___ Input data

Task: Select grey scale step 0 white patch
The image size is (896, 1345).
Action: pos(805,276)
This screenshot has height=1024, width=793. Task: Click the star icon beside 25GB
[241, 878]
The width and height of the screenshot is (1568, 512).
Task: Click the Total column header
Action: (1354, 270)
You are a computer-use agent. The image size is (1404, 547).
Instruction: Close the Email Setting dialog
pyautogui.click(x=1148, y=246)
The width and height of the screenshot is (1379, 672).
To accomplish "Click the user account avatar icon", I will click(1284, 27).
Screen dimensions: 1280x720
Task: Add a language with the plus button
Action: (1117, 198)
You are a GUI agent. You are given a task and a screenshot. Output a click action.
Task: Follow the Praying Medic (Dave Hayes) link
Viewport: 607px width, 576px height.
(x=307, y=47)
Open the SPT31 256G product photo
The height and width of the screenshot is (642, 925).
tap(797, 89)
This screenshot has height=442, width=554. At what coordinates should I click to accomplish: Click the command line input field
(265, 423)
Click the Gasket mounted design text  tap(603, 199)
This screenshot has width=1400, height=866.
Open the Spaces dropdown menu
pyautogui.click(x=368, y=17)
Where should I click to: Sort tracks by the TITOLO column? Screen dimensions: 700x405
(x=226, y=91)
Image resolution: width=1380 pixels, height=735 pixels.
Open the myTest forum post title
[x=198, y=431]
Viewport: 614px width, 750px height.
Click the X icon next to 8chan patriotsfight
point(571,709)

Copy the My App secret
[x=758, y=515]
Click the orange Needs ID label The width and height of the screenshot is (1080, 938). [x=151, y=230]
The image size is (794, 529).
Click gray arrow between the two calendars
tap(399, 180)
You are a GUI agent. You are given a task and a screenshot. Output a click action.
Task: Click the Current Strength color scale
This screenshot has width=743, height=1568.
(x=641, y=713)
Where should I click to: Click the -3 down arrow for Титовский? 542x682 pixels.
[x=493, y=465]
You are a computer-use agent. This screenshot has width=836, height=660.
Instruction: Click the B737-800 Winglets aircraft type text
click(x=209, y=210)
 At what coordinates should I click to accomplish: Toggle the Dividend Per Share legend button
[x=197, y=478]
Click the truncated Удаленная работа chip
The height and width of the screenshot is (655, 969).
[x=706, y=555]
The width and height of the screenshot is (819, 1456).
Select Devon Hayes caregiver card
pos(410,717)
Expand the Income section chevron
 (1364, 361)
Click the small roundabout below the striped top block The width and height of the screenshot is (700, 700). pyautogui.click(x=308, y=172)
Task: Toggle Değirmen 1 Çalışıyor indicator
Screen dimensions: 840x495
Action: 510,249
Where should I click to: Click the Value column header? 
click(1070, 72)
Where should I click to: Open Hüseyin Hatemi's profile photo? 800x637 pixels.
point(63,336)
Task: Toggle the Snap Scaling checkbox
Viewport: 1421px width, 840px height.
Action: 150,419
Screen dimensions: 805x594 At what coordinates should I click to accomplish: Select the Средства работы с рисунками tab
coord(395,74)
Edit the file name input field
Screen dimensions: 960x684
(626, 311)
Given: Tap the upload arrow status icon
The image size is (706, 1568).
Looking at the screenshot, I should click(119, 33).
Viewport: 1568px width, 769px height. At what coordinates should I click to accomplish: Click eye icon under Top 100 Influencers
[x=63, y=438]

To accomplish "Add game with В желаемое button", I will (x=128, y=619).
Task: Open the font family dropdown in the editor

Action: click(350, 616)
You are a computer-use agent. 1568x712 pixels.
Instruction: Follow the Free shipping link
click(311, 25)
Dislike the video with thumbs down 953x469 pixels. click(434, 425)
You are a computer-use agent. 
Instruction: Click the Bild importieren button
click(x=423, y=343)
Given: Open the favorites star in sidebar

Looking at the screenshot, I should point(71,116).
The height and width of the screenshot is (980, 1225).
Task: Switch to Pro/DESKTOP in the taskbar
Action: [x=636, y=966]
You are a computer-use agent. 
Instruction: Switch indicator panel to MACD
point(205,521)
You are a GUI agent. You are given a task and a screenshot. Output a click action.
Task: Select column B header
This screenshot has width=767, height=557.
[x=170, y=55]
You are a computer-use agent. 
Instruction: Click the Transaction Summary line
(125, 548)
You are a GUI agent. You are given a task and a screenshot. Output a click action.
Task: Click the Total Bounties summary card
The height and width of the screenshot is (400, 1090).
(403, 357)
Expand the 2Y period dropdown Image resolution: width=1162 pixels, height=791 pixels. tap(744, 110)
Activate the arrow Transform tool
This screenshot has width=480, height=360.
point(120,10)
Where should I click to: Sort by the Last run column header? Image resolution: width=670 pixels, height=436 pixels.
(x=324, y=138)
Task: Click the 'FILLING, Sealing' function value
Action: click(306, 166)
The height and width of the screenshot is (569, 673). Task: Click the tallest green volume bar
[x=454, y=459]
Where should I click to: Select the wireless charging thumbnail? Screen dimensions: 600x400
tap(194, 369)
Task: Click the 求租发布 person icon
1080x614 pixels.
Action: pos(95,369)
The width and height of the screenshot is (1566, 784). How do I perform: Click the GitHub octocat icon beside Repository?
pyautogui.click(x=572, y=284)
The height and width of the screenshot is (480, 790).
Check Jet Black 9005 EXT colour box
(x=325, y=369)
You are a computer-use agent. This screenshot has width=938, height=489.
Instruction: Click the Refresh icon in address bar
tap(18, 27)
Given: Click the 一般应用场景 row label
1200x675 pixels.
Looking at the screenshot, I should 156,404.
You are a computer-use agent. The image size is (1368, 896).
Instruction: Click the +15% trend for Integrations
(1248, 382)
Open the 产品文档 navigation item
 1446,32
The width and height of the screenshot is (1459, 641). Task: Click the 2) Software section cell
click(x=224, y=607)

______

Word for word, restate the lines from the one holding "Instruction: Click the +15%" to the last line of the records.

# The completed task:
Instruction: Click the +15% trend for Integrations
(1248, 382)
Open the 产品文档 navigation item
 1446,32
The width and height of the screenshot is (1459, 641). Task: Click the 2) Software section cell
click(x=224, y=607)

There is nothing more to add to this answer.